Cheque Please, Theatre Review. Zoo, Edinburgh, Edinburgh Fringe Festival.

Liverpool Sound and Vision Rating 8.5/10

Cast: Madeleine Hardy, Nick Slater, Diderik Ypma, Libby Boyd, Genevieve Cunnell, Becca Jones.

It is the bill that can never be truly split, the one that becomes the sole reserve of the person to whom the experience has affected with greater clouded reasoning than another and the one that whilst people may want to go Dutch with you upon, to share in the bleakness that crowds the everyday, they also want to leave their own version of a tip firmly implanted in that person’s mind. The idea of asking for the Cheque Please, is one that is shrouded in air of finality and calculated judgement.

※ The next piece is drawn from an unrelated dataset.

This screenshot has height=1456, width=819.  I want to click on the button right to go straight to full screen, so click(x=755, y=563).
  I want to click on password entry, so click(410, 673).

Presented by Stuff and The Nottingham New Theatre, Nikki Hill’s Cheque Please looks into a couple of weeks in the life of a young restaurant worker Ivy and the descent into a world not of her making in which life truly gets swept from underneath her and the slow pull of depression takes hold.

It seems almost a national disgrace that the topic of depression can still evoke such issues in people to the point where they won’t talk to anyone weighed down by the very real crippling state of emotional distress. They will almost shun and ridicule the person suffering from the stress and despair with bandied words designed to hurt rather than taking even a moment out to try and offer any assistance in which words could help heal.

In Nikki Hill’s superb play on at Zoo during the Edinburgh Festival, the subject is one in which the audience truly can empathise with as Ivy, played with exceptional ability and a truth in her eyes by Madeleine Hardy, as she truly gives the mental anguish suffered by many in silence a voice, a scream of the pained injured animal in its most powerful resonance, suffers the loss of a co-worker and the fall out that come from such a trigger.

Loss is the point, we might not see the trigger in which any type of loss can bring, the sudden emptiness left in the gaping chasm of a life or indeed the first small crack, the chink in the well preserved armour we place around ourselves, but loss is the point nevertheless and as Ivy grapples with this loss, the everyday, the tiredness, the sometimes moments in which misguided personal judgements come forth, so the mirror is held up to the audience and the question asked of what would you do to help a soul in need.

A poignant, funny, revealing and tender play that deals with the very real issues surrounding the thoughts of depression, a play that is a marvellous addition to the Edinburgh Fringe!